Choisissons donc la vie et non la mort. La prédation et la domination violente sont causes de malheur. Le printemps et la marche vers Pâques nous invitent à redécouvrir la beauté de notre environnement et la richesse des solidarités sous le signe d’un amour partagé.
4 – Élections municipales et scènes de la vie courante.
Un chiffre : 891 845 personnes sont présentes sur les listes en vue des élections municipales. Nous voyons là un signe intéressant de l’engagement citoyen, on sait combien les habitants d’un lieu sont sensibles à la présence d’élus de proximité. Il revient à chacun de respecter les personnes en responsabilité et de voir plus loin que ses avantages personnels pour prendre en compte le bien commun. Le déplacement pour aller voter demeure un signe d’attachement à la démocratie, même dans les communes où une seule liste se présente aux suffrages…
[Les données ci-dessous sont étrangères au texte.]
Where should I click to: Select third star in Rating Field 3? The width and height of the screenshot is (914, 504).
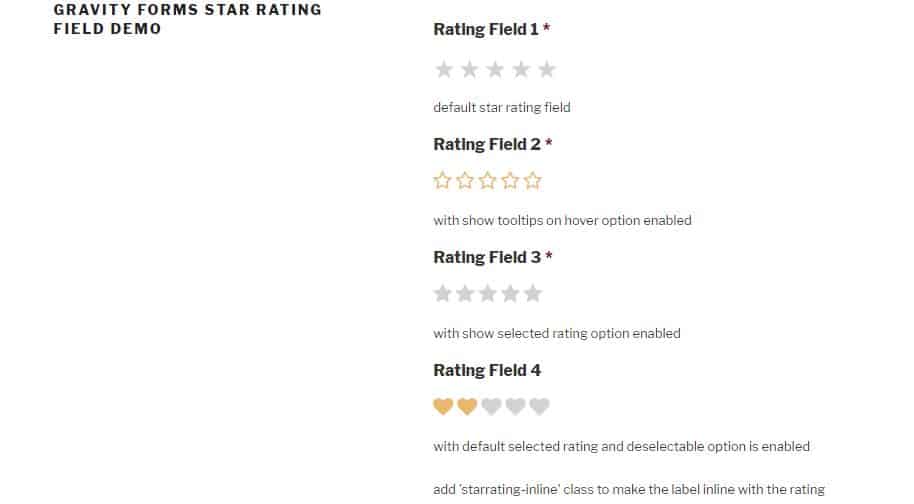coord(487,293)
Les débats préélectoraux indiquent aussi des centres d’intérêt. Dans les villes importantes il est souvent demandé des espaces destinés aux chiens ; souhaitons qu’une telle extension ne se fasse pas au détriment des aires de jeux proposées aux enfants… il s’agit d’une question sérieuse, même s’il est possible d’en parler avec un peu d’humour.
Mon voisin ronchon rappelle avec justesse que ce n’est pas le toutou qui paiera les pensions de retraite ! Plus drôle, une scène dans le train : une petite fille d’environ 2 ans s’est installée avec son père : elle regarde tous ceux qui arrivent. Voilà un homme plutôt âgé, avec un petit chien dans les bras ; la fillette regarde intensément l’animal puis met son doigt sur la bouche pour lui montrer qu’il ne doit pas aboyer. L’interaction se montra efficace puisque le chien fut tout à fait sage. Un enfant dans le train n’est pas forcément une cause de désagrément, d’autant qu’une telle scénette nous dégage un peu des images de guerre qui occupent actuellement nos écrans. Apprenons donc à lever les yeux pour considérer les enfants qui aspirent à vivre et travaillons à leur préparer un monde vivable.